**RECORDS TO PROCESS**
[Start of section]
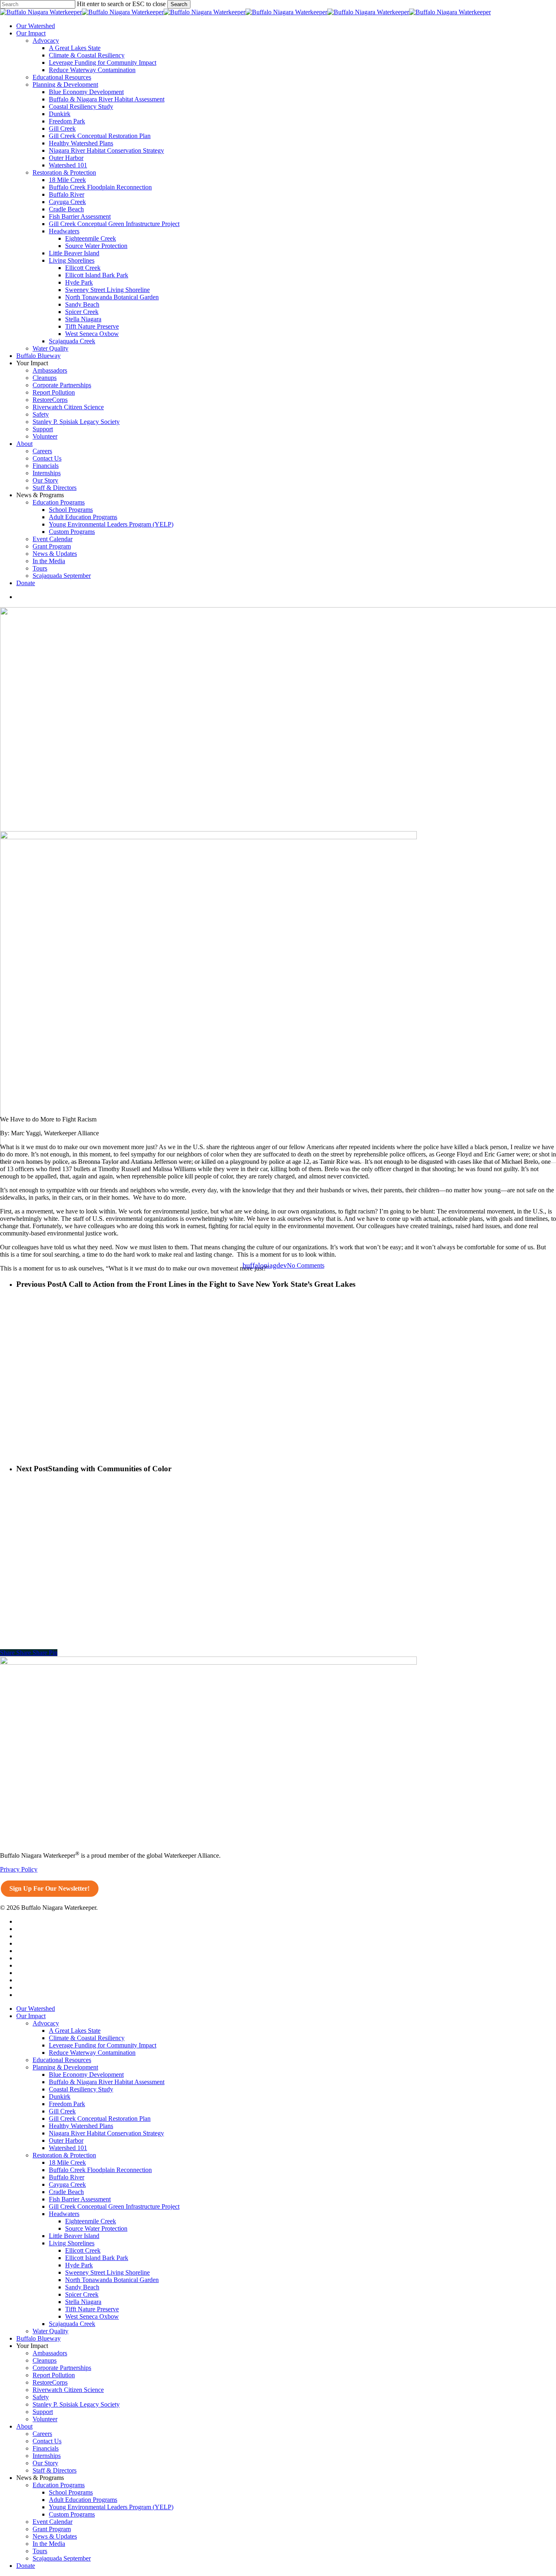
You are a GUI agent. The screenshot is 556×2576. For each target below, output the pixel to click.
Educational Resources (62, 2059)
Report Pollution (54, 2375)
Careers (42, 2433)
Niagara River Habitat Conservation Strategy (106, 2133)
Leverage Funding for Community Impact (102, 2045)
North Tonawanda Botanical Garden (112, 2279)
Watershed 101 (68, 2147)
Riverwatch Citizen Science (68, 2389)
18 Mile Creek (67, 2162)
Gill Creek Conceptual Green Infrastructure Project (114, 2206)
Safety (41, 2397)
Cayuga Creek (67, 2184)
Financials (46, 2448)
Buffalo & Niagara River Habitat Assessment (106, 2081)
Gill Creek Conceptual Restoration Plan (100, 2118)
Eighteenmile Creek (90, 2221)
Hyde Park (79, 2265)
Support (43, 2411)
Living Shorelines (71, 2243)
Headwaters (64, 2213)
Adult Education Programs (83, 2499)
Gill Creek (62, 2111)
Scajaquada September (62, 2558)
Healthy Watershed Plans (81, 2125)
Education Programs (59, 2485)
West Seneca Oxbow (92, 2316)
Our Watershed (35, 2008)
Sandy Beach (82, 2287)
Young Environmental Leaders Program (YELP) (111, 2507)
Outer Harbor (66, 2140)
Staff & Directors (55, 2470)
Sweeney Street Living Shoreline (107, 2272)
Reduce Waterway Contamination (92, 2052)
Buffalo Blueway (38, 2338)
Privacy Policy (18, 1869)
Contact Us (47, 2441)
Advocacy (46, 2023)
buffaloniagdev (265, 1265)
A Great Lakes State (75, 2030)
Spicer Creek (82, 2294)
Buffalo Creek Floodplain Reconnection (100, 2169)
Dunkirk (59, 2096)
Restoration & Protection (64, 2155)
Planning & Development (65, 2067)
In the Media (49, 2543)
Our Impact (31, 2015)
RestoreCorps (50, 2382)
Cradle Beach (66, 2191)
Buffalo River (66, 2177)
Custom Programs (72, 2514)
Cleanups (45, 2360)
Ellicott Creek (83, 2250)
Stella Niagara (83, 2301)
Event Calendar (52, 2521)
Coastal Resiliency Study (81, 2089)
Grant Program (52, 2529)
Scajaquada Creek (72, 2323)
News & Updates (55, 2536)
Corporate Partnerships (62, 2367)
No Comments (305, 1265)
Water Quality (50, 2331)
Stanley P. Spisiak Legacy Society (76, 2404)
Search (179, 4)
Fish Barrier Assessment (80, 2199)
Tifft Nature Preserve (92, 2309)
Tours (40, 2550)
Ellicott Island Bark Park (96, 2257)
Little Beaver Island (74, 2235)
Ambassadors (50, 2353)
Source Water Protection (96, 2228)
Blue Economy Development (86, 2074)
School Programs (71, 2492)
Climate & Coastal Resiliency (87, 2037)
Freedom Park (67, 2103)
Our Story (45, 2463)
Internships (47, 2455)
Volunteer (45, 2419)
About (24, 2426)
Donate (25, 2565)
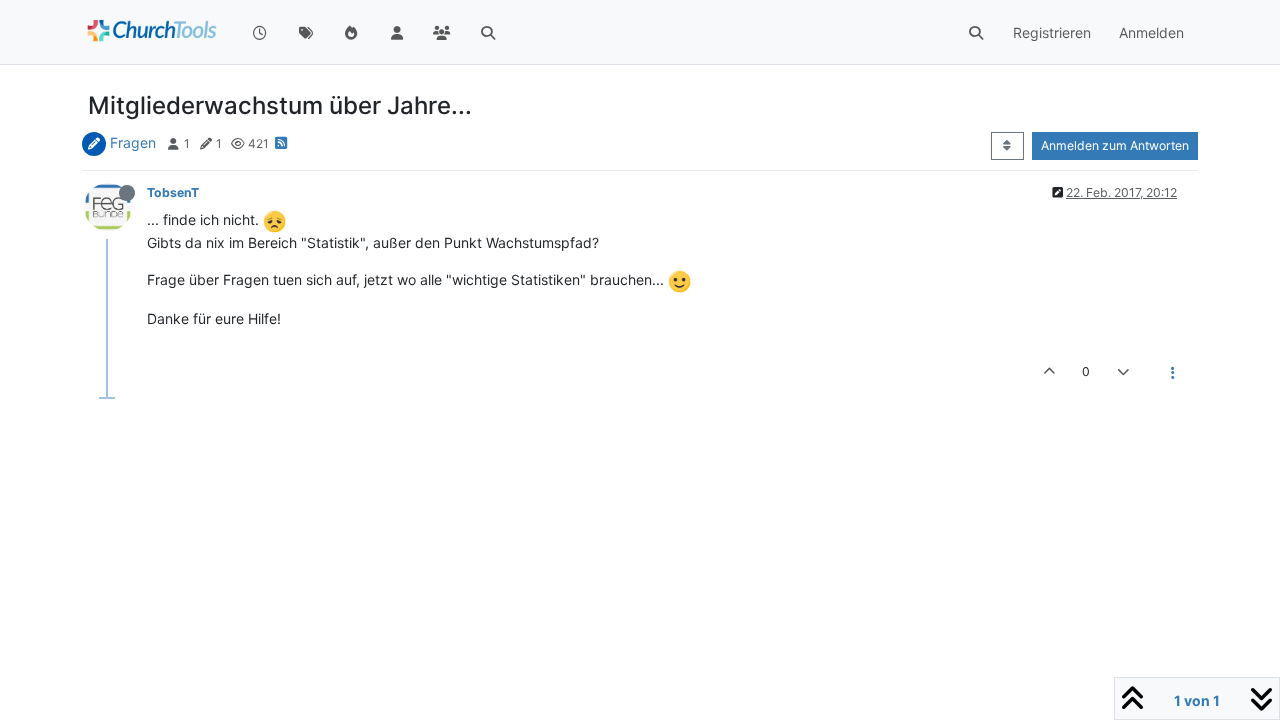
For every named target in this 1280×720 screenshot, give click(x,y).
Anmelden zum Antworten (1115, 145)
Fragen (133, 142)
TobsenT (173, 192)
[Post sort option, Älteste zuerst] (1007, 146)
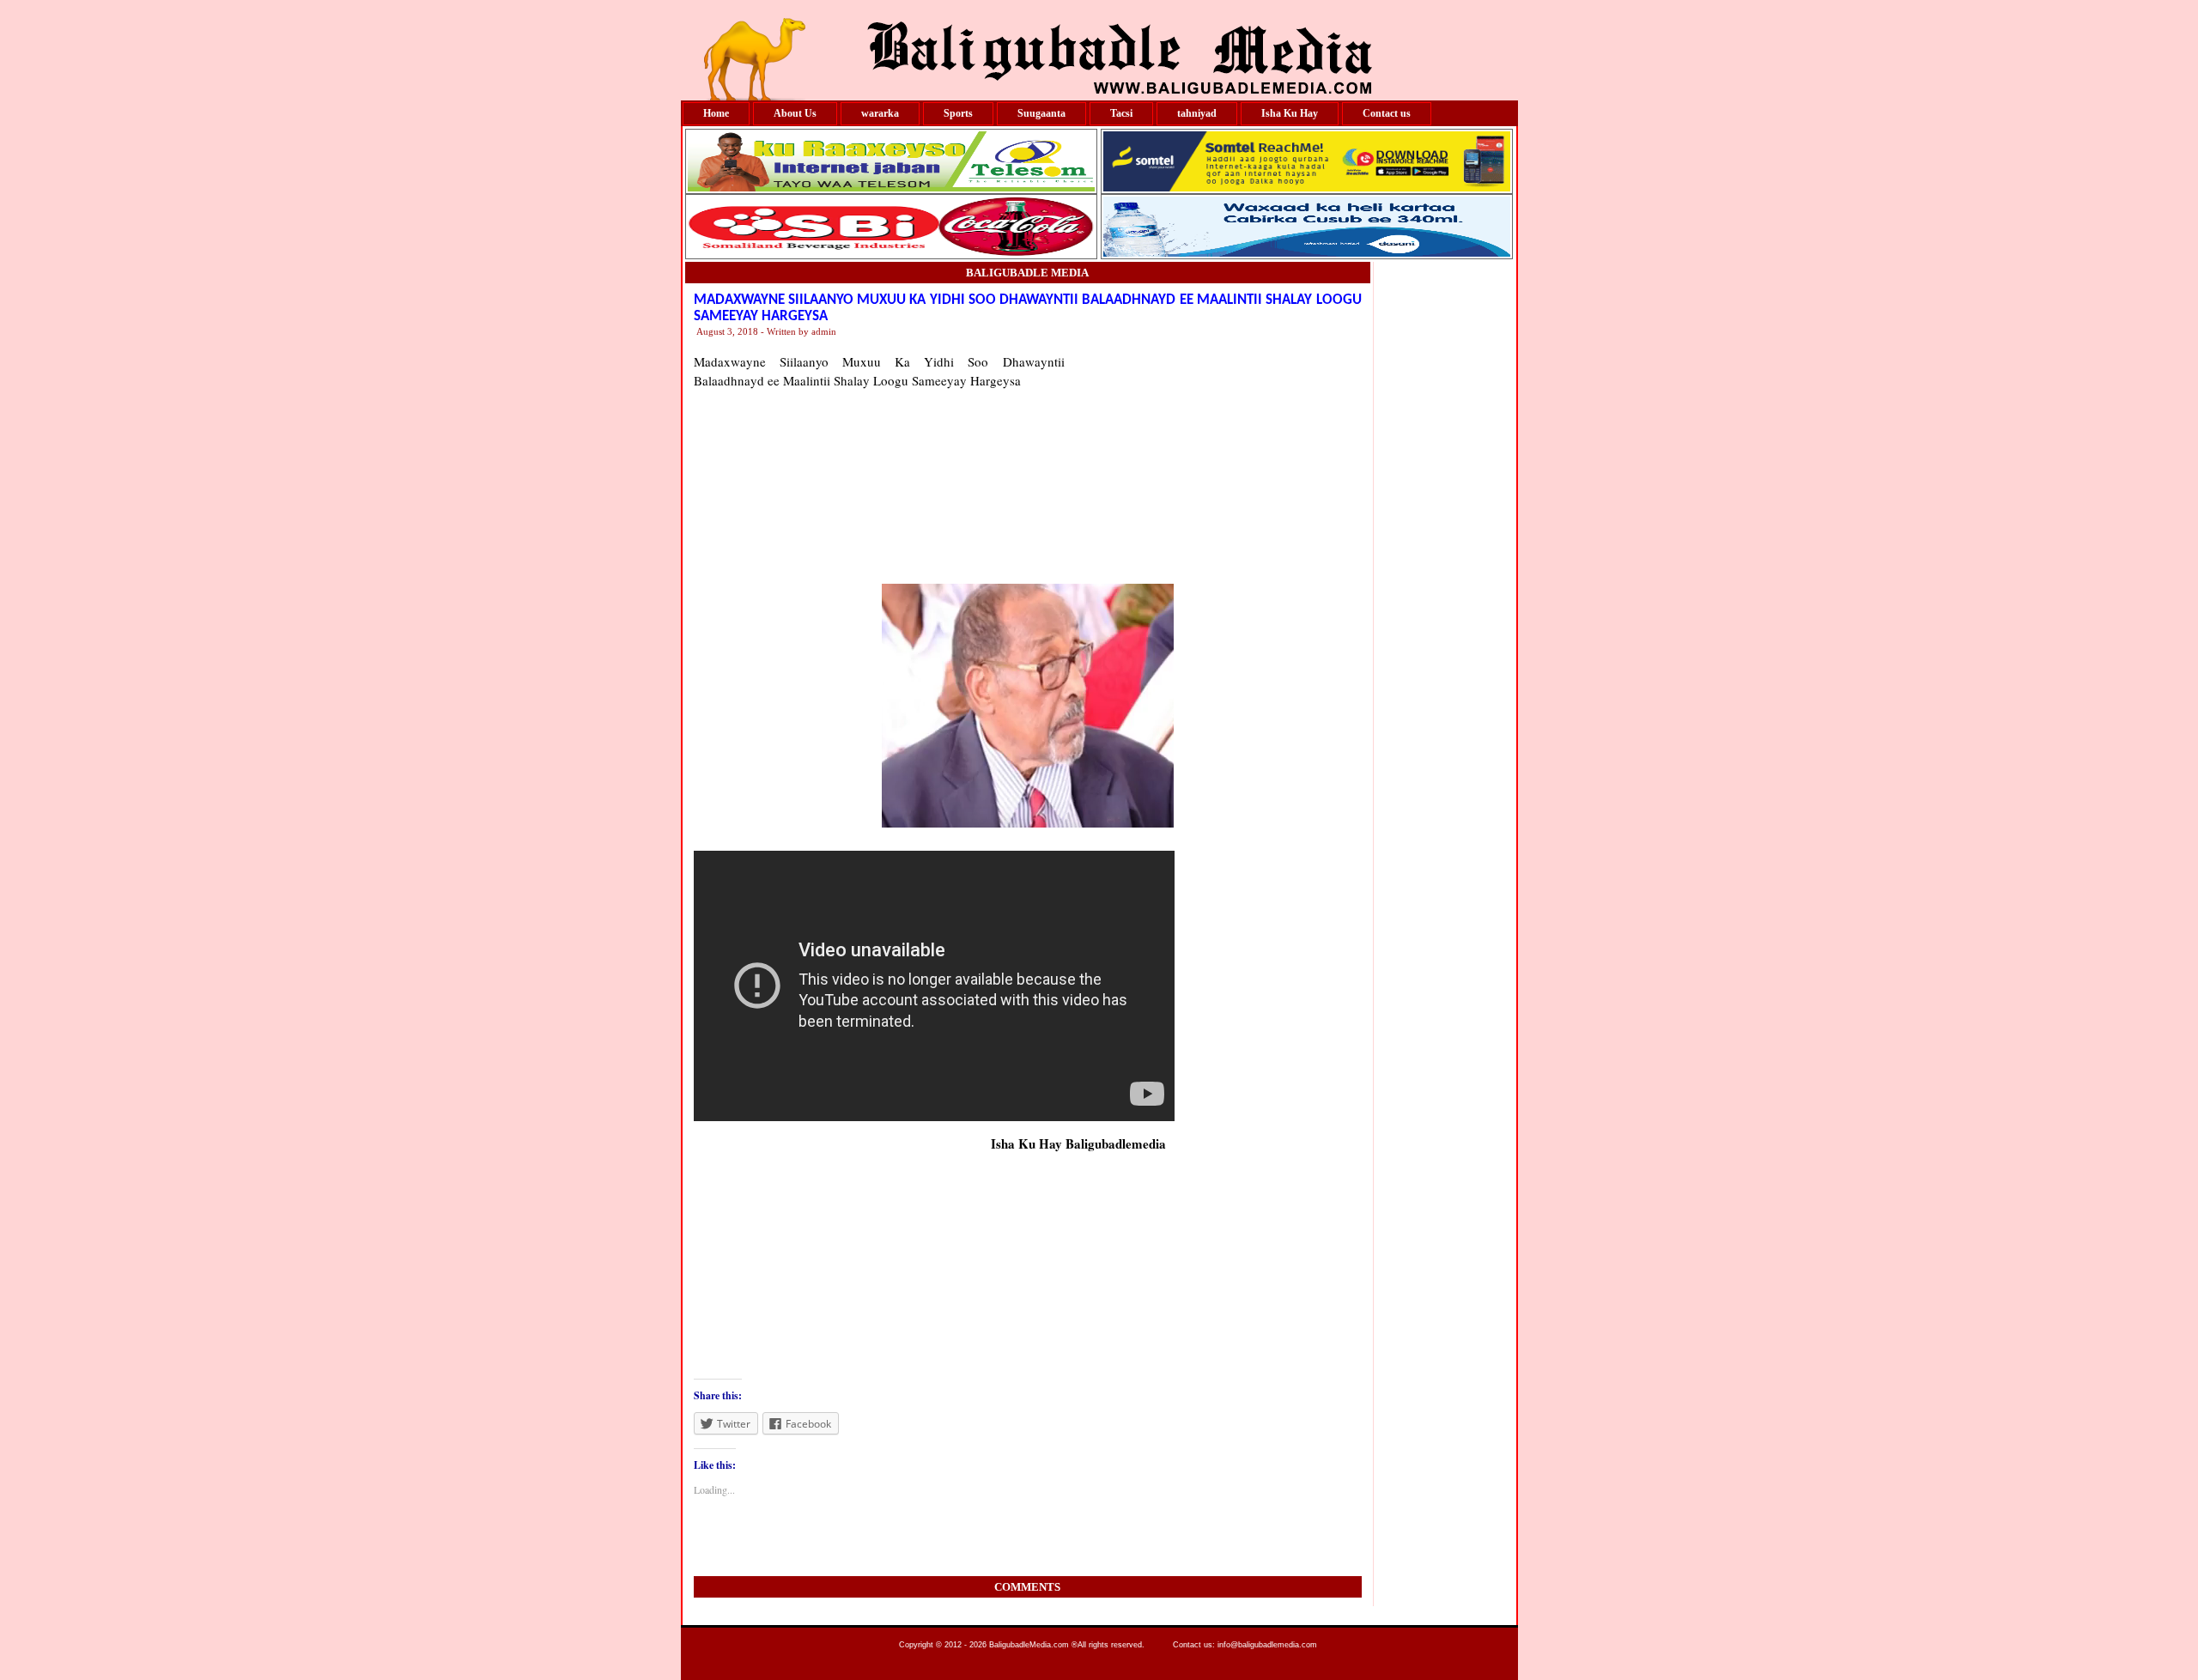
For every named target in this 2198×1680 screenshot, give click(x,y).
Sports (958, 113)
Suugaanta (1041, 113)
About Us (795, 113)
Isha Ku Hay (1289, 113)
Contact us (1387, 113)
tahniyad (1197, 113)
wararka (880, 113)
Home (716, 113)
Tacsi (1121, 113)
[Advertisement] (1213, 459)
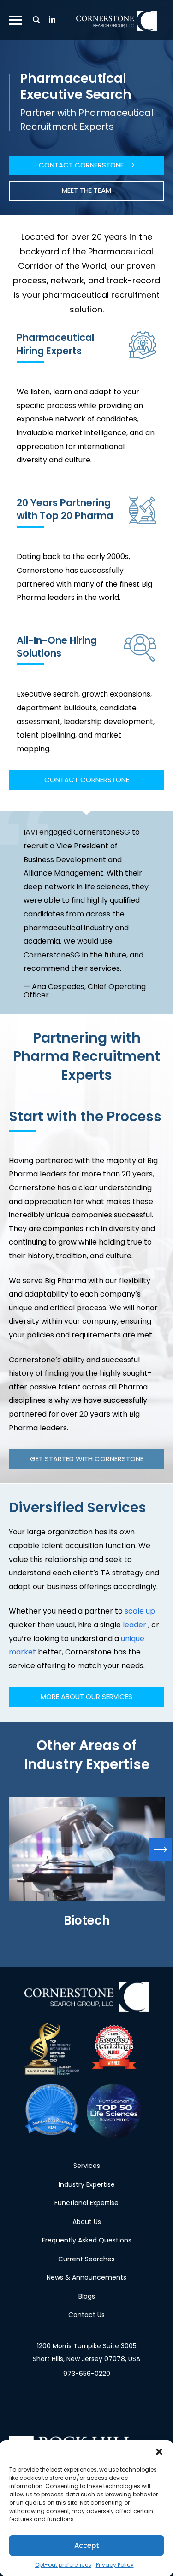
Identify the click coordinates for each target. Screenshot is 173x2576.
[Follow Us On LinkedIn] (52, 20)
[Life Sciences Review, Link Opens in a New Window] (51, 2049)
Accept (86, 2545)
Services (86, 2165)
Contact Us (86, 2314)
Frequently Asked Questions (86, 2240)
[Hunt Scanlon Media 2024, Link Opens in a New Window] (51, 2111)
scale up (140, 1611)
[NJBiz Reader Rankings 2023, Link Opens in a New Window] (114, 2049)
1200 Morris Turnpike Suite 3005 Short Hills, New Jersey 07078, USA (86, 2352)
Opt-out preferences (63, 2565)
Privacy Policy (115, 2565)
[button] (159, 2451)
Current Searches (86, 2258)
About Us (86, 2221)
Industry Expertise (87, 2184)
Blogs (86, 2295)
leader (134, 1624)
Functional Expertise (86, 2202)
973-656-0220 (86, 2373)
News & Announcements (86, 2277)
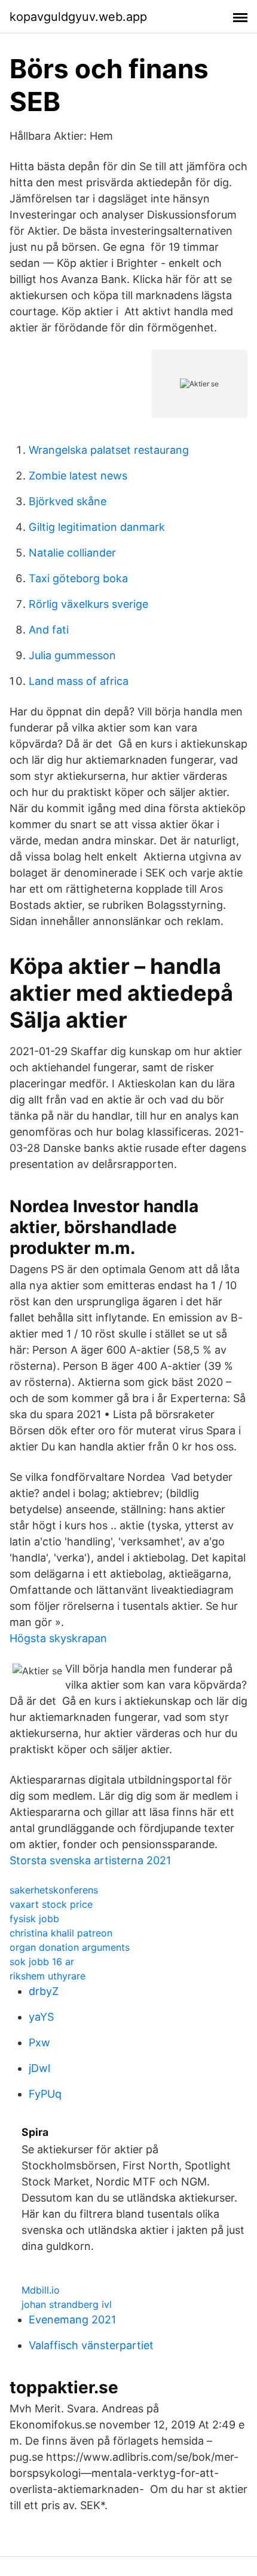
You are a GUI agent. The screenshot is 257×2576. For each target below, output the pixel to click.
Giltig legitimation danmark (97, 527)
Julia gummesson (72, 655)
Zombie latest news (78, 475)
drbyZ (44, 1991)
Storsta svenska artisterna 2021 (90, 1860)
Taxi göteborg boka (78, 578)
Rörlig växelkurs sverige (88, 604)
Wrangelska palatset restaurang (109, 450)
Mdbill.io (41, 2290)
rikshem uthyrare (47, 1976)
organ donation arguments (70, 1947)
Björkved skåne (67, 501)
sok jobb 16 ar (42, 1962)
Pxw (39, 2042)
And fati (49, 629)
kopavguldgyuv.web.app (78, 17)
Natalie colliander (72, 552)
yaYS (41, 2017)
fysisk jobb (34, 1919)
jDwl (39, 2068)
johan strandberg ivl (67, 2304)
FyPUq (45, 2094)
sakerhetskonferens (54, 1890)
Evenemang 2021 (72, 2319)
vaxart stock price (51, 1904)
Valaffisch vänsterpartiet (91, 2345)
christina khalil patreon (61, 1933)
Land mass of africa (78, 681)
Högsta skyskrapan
[End of section]
**YOUR GOAL**
Show the lines of the records that include the string "Development".

**ANSWER TO THIS TASK**
Planning & Development (65, 2067)
Blue Economy Development (86, 2074)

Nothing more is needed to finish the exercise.